(Directive 1): According to the passage on Ingres, how many sketches did he make for his portraits?

(Quoted passage):
:::::

Born into a country on the eve of revolution at the start of a century of revolutions, Ingres considered himself to be the protector of artistic orthodoxy in the face of the emergence of the Romantic school of art, yet was fated to be viewed as a renegade and a rebel. Inspired by Nicolas Poussin and Jacques-Louis David, whose own works used Neoclassical themes to endorse the revolutionary elite, Ingres became a committed Neoclassical painter. However, he would later become better known as a portraitist and achieve lasting recognition for his Orientalist works such as the "The Odalisque".

His own approach to art was itself frequently contradictory. He often spent years creating a painting, yet was at the same time a prolific producer of studies and sketches, including 450 sketches for his portraits. A doctrinal Neoclassical artist in theory, Ingres was nonetheless consistently rejected and criticised by the academic establishment. Perhaps most ironically of all, he would come to be viewed as one of the key influences on modern art. Degas, Matisse and Picasso all acknowledged their debt to him since Ingres was above all a draughtsman, who raised line above colour in all his works: "Drawing is seven eighths of what makes up painting". He instilled this view into his students: "a thing well-drawn is a thing well-painted".

The contradictions seem to have been present in the life of Ingres from a young age. His father, who earned his living as a miniaturist, sculptor and stonemason, encouraged his son's interest in art, and Ingres began to receive his education at the local school. The French Revolution brought his schooldays to an end, though not his artistic studies. Ingres was placed in the Académie Royale de Peinture, Sculpture et Architecture in Toulouse, where he studied both painting and sculpture. It was the work of the neoclassical painter Guillaume-Joseph Roques at Toulouse that would leave an indelible mark on the career of Ingres. From his teacher, the young Ingres learned of the significance of Raphael and made his commitment to both the historic theme and the harmonious placement of figures, based on an underlying skill of outstanding draughtsmanship and perfection of form.

:::::

Word and element location data
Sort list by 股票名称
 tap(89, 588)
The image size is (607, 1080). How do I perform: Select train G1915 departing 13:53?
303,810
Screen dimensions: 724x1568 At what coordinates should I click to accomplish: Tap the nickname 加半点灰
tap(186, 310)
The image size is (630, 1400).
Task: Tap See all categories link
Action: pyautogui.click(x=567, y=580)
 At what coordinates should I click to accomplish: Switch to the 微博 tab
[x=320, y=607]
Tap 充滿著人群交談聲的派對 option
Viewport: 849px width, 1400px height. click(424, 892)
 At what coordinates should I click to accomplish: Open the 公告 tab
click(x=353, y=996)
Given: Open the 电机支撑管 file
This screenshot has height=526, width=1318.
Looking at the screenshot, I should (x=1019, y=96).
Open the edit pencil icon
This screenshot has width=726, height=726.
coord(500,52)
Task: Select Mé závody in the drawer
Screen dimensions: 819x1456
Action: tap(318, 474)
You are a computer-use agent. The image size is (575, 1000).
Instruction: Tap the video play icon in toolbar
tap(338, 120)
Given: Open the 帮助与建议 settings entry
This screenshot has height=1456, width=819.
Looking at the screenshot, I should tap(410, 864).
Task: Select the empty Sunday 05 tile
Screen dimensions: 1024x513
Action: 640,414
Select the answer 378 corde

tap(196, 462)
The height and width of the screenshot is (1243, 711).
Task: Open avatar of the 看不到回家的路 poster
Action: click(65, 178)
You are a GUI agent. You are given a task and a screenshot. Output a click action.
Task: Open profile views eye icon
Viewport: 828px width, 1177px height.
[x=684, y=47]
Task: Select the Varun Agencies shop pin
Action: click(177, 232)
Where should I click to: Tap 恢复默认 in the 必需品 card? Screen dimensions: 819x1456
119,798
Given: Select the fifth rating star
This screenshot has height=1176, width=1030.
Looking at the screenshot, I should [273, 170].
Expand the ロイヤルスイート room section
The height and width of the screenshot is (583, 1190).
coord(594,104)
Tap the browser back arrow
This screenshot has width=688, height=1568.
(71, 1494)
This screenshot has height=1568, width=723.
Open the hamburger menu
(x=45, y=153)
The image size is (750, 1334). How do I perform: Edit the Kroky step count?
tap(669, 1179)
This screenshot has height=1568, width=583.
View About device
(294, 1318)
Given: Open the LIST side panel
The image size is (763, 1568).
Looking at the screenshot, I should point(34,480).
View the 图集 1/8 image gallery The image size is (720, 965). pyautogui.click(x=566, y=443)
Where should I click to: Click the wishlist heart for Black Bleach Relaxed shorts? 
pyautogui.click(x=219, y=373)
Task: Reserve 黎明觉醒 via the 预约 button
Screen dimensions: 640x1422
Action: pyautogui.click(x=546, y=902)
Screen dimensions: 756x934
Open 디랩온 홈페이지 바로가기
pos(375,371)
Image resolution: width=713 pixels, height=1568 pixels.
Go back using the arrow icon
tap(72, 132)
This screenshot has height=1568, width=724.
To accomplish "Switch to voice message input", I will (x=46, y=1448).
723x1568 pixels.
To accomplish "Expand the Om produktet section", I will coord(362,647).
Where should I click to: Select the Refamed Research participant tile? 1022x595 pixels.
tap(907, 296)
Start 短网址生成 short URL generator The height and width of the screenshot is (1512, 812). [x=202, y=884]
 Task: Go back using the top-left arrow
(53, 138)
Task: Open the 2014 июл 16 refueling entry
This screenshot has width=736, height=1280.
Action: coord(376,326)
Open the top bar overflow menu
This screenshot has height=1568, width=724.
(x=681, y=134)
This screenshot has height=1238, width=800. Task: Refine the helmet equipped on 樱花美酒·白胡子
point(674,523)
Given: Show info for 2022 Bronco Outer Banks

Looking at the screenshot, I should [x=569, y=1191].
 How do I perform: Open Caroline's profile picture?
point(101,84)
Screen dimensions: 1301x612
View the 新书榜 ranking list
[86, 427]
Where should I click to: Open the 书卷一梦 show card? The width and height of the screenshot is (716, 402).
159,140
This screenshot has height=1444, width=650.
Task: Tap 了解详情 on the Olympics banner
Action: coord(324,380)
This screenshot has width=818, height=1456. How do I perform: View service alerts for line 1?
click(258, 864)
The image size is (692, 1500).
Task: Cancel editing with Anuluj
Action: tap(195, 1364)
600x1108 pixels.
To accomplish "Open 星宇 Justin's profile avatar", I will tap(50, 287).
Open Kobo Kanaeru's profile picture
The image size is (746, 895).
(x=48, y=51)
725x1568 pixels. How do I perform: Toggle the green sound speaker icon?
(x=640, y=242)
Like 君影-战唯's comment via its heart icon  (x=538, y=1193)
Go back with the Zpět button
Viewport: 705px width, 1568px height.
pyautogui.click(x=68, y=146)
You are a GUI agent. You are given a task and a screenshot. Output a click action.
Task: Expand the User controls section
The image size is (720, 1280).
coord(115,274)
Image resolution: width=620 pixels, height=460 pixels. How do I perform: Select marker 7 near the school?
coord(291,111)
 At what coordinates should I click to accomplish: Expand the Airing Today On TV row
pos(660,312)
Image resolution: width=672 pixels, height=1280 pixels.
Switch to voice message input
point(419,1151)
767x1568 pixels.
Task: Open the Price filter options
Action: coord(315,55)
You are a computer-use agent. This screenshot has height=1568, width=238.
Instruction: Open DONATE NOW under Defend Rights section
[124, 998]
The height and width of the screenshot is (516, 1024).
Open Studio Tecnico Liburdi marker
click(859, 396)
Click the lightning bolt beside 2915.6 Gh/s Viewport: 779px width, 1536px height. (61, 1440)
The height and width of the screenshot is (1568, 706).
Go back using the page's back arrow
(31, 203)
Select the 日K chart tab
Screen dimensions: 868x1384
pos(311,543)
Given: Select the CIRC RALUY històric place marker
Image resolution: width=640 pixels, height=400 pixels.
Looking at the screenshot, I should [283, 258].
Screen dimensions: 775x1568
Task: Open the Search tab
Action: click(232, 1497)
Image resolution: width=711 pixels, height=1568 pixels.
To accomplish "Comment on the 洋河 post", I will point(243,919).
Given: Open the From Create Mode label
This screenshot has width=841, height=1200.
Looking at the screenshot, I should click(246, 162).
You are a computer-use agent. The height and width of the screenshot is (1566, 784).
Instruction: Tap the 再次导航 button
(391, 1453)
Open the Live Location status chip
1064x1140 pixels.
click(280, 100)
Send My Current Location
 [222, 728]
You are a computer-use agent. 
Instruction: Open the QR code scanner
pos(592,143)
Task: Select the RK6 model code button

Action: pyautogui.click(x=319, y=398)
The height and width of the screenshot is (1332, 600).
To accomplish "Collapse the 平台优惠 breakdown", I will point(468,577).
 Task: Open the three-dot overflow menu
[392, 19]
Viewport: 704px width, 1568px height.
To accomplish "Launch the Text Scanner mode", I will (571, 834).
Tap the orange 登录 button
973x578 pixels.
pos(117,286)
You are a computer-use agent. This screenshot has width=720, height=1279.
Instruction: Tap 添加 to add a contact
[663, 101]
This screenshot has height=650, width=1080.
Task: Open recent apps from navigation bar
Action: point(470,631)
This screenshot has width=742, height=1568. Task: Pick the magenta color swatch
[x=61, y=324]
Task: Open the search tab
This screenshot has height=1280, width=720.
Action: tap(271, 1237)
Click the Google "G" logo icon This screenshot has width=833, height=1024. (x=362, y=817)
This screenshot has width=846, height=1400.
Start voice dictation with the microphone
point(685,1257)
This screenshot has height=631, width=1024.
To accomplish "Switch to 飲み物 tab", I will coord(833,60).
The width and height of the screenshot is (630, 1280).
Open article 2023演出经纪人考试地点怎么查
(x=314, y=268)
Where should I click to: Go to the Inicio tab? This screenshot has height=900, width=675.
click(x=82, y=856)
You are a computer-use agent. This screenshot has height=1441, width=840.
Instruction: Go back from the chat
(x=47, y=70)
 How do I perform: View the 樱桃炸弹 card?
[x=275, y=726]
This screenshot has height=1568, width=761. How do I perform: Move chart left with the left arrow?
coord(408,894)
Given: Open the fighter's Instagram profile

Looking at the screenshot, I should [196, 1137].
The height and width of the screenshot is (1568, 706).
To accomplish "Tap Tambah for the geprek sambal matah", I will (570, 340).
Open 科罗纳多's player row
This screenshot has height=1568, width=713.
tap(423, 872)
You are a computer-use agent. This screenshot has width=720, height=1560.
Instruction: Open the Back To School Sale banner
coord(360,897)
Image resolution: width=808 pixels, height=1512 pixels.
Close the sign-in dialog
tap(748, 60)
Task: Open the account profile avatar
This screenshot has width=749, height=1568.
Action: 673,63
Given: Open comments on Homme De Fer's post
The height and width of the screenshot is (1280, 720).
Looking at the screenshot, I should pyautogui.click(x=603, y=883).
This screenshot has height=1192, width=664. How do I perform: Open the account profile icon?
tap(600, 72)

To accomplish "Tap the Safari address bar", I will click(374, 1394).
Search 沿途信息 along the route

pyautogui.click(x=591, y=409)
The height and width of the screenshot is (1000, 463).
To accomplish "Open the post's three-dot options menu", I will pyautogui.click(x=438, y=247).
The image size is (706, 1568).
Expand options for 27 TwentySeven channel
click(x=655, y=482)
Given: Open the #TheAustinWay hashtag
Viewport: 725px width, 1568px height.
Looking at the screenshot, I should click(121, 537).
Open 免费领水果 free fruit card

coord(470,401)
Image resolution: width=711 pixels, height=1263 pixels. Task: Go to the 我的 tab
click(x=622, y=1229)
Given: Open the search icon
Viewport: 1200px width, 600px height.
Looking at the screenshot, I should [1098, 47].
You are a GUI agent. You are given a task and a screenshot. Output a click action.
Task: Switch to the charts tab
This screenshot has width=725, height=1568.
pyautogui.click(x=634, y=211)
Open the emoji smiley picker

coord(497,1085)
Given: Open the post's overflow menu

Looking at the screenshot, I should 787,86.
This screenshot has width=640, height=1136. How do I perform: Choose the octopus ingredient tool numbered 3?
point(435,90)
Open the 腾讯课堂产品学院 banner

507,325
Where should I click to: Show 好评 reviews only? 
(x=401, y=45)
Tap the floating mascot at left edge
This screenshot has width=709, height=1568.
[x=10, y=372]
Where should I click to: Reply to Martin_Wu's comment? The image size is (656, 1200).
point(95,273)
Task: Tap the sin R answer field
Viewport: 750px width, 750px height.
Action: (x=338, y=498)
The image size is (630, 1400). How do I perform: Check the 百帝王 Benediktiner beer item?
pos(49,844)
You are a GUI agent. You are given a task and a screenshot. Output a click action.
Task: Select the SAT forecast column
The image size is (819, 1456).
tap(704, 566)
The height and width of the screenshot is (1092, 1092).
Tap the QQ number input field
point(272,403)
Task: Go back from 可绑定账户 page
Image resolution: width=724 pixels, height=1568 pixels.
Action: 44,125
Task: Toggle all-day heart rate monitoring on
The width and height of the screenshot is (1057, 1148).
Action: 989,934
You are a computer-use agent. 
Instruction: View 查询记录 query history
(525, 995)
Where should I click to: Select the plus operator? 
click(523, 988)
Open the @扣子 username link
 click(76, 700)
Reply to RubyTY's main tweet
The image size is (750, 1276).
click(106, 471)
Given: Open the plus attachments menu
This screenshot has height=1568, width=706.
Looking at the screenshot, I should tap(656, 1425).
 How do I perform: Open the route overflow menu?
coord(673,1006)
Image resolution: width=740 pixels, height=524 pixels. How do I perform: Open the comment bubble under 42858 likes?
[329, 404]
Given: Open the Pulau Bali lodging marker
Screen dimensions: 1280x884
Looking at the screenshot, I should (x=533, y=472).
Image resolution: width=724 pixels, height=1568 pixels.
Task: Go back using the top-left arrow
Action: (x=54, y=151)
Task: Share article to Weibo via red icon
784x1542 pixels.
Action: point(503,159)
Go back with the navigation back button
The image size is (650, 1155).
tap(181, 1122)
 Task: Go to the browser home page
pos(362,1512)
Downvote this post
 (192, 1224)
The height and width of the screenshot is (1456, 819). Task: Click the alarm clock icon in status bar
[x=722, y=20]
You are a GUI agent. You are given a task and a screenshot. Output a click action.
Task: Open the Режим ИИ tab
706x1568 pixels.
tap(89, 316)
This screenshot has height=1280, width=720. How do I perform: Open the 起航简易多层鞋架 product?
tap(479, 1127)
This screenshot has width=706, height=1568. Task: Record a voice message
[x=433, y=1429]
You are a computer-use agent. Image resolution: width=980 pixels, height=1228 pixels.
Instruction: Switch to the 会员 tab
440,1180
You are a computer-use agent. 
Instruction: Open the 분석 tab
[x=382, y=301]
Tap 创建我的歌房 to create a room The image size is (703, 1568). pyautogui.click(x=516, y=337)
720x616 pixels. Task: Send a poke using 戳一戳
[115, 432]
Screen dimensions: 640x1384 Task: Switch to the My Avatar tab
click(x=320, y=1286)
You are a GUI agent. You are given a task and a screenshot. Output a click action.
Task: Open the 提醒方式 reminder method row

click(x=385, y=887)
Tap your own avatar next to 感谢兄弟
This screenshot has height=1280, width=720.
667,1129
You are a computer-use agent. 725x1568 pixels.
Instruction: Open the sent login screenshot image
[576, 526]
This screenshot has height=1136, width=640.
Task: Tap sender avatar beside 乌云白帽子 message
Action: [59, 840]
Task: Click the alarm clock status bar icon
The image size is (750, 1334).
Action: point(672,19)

:::::

(Directive 2): From the rows, extract everything from the line containing "Image resolution: width=740" down to the line containing "click(x=320, y=1286)", keeping each line identical.

(Problem solution 1): 450

(Problem solution 2):
Image resolution: width=740 pixels, height=524 pixels. How do I perform: Open the comment bubble under 42858 likes?
[329, 404]
Given: Open the Pulau Bali lodging marker
Screen dimensions: 1280x884
Looking at the screenshot, I should (x=533, y=472).
Image resolution: width=724 pixels, height=1568 pixels.
Task: Go back using the top-left arrow
Action: (x=54, y=151)
Task: Share article to Weibo via red icon
784x1542 pixels.
Action: point(503,159)
Go back with the navigation back button
The image size is (650, 1155).
tap(181, 1122)
 Task: Go to the browser home page
pos(362,1512)
Downvote this post
 (192, 1224)
The height and width of the screenshot is (1456, 819). Task: Click the alarm clock icon in status bar
[x=722, y=20]
You are a GUI agent. You are given a task and a screenshot. Output a click action.
Task: Open the Режим ИИ tab
706x1568 pixels.
tap(89, 316)
This screenshot has height=1280, width=720. How do I perform: Open the 起航简易多层鞋架 product?
tap(479, 1127)
This screenshot has width=706, height=1568. Task: Record a voice message
[x=433, y=1429]
You are a computer-use agent. Image resolution: width=980 pixels, height=1228 pixels.
Instruction: Switch to the 会员 tab
440,1180
You are a computer-use agent. 
Instruction: Open the 분석 tab
[x=382, y=301]
Tap 创建我的歌房 to create a room The image size is (703, 1568). pyautogui.click(x=516, y=337)
720x616 pixels. Task: Send a poke using 戳一戳
[115, 432]
Screen dimensions: 640x1384 Task: Switch to the My Avatar tab
click(x=320, y=1286)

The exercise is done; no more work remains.